返却本に挟まっていた押し花をラミネート加工した栞。その花は猛毒のトリカブトだった。堀川と松倉は、持ち主を探し始める。校舎裏でトリカブトが植えられていた痕跡を発見し、その場に瀬野という女生徒がいた。翌日、栞は自分のものだと告げた瀬野は、二人から栞を奪い燃やしてしまう。
人は常に他者の視線にさらされている。他者と一体化することで、自分の「個」としての特性を覆い隠し、その場の色に染まった自分に安心する。人の目が気になりだす思春期以降に顕著な行動様式だ。本作は、その成長過程にいる若者たちを鮮やかに描き出している。
堀川と松倉と瀬野の三人は、それぞれの理由で事件の真相と謎を追っていくが、瀬野は大小の嘘をとり混ぜたりするため、事の究明は一筋縄ではいかない。堀川と松倉の二人もまた、自分が拠って立つ規範や信条から、嘘を交え事実の隠蔽を図らなければならない。
嘘をつくというのは本質的には悪とみなされる行為だ。しかし、なぜ嘘をつかなければならなかったのかということを探ると、そこには嘘をついた当人しか理解し得ぬ心の動きがある。嘘を通して生まれる新たな人間関係が素敵な青春ミステリ。

No.3 7点 sophia
(2023/05/16 23:58登録)
ネタバレあり

まず、前作と同じく連作短編集だと思って読み始めたら長編で不意を突かれました(笑)タイトルに偽りなく主要人物がみんな嘘を抱えており、その嘘が暴かれる度に真相に近付いていくという趣向がよかったです。ラストに明かされる配り手捜しの真の動機にも唸らされました。事件のスケールが大きくなった割に結局は身近な人間ばかりで固まっているところがご都合主義と言えばそうなのですけど。

No.2 5点 虫暮部
(2023/04/01 14:19登録)
 最低限の現実感を保持しようとして小さくまとまってしまった。それこそが狙いだと言われたらまぁ頷くしかない。リミッターを一つ二つ解除すれば小市民シリーズくらいにはなるだろうに。
 小ネタは効いている。

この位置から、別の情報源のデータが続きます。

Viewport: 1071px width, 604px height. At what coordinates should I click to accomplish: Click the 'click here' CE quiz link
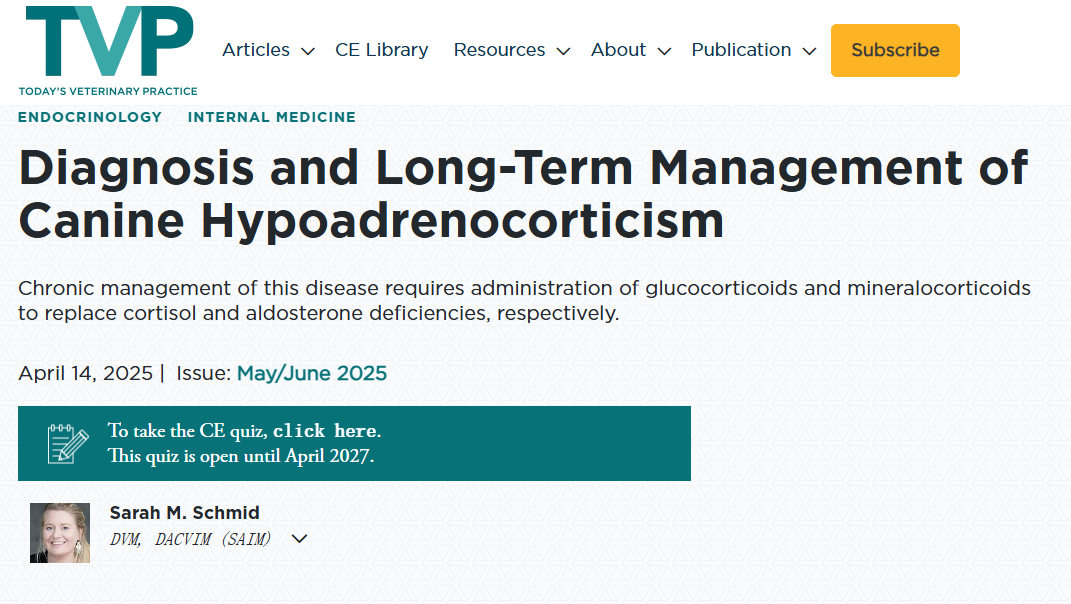pyautogui.click(x=324, y=431)
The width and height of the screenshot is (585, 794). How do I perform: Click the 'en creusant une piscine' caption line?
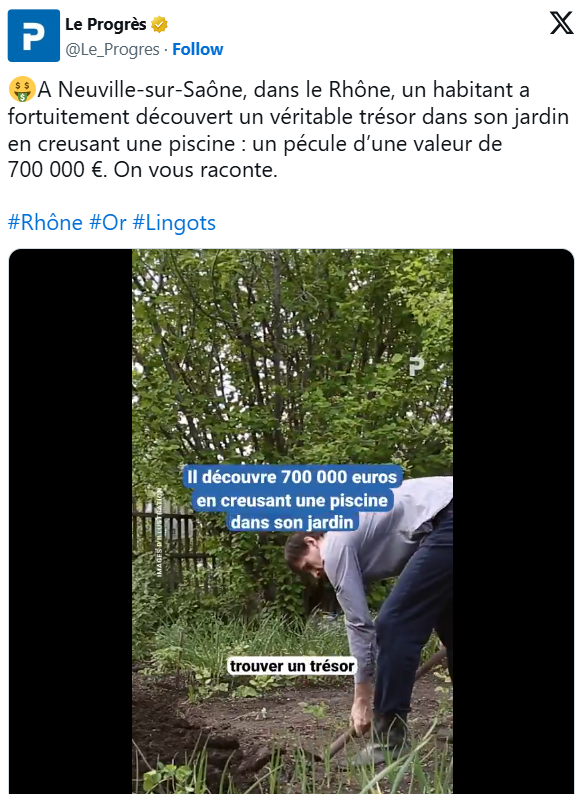[292, 500]
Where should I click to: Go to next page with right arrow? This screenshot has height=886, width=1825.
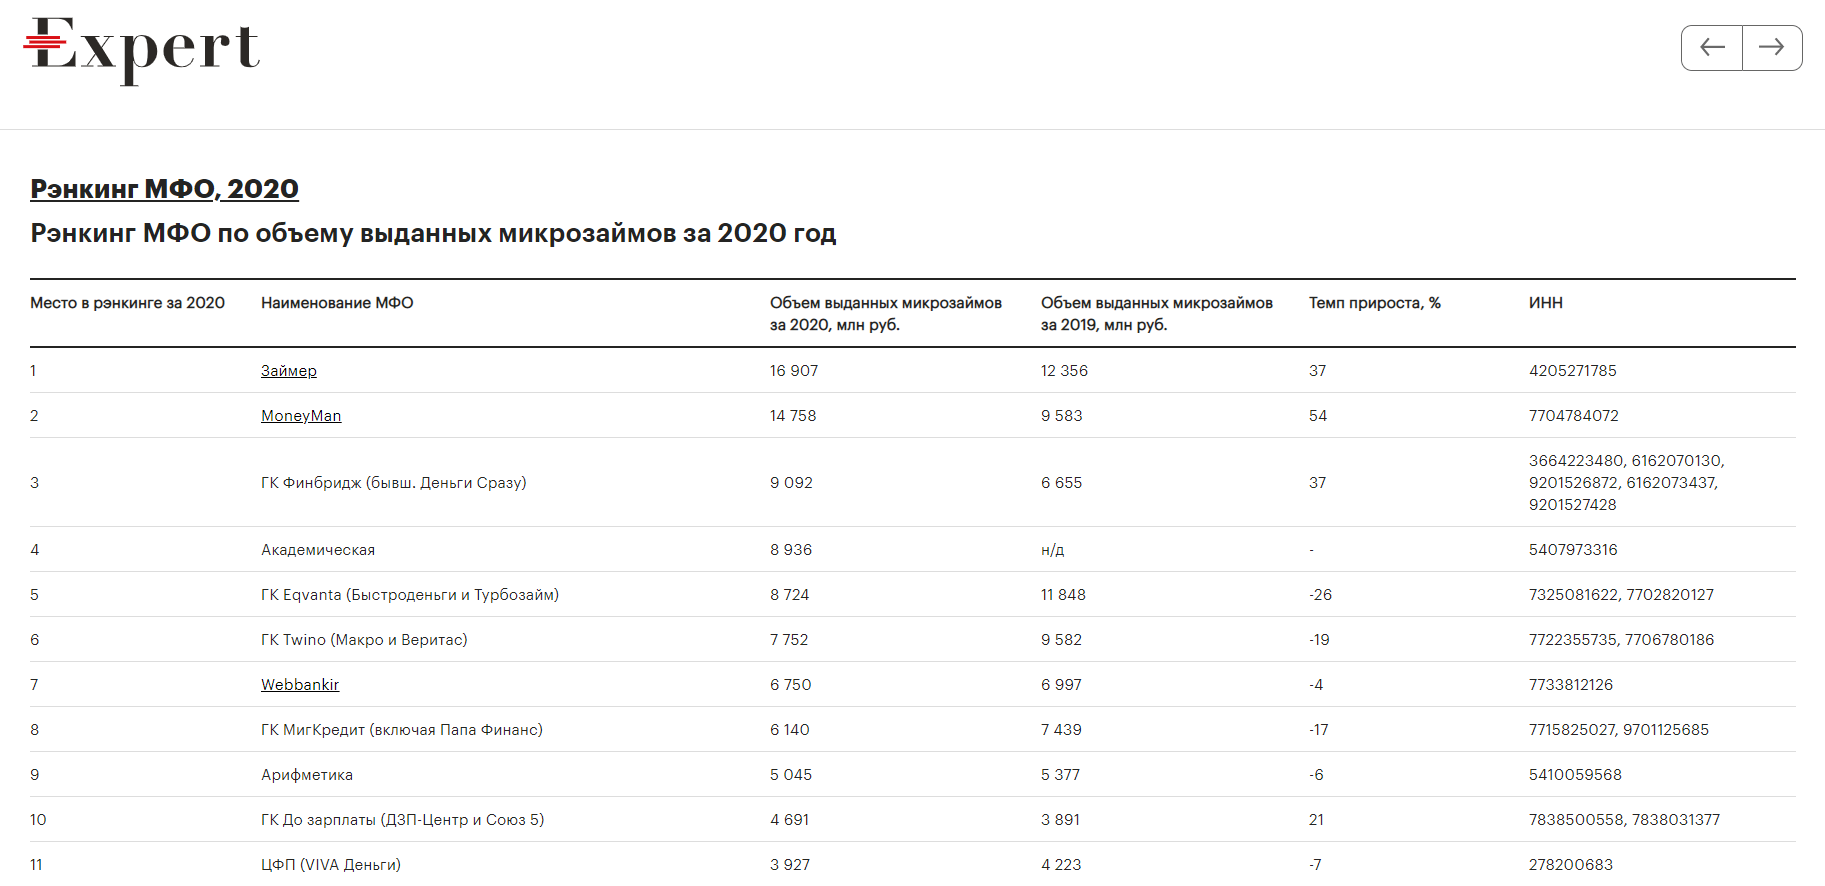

on the road は “ドサ回り” じゃ。 

No.1 5点 文生
(2022/11/25 05:39登録)
図書委員シリーズ第2弾
ほろ苦い味の青春ミステリーとしてよくできているとは思うものの、古典部シリーズや小市民シリーズに比べると、キャラクター小説として突き抜けておらず、かといって『儚い羊たちの祝宴』などと肩を並べるほどのダークさもなくて中途半端な印象を受けました。
また、伏線回収などはさすがの上手さですが、ミステリー的にこれといった仕掛けもなく、青春ドラマとして琴線に触れるものもありませんでした。
良作の風格を感じさせる一方で、個人的には響かなかった作品です。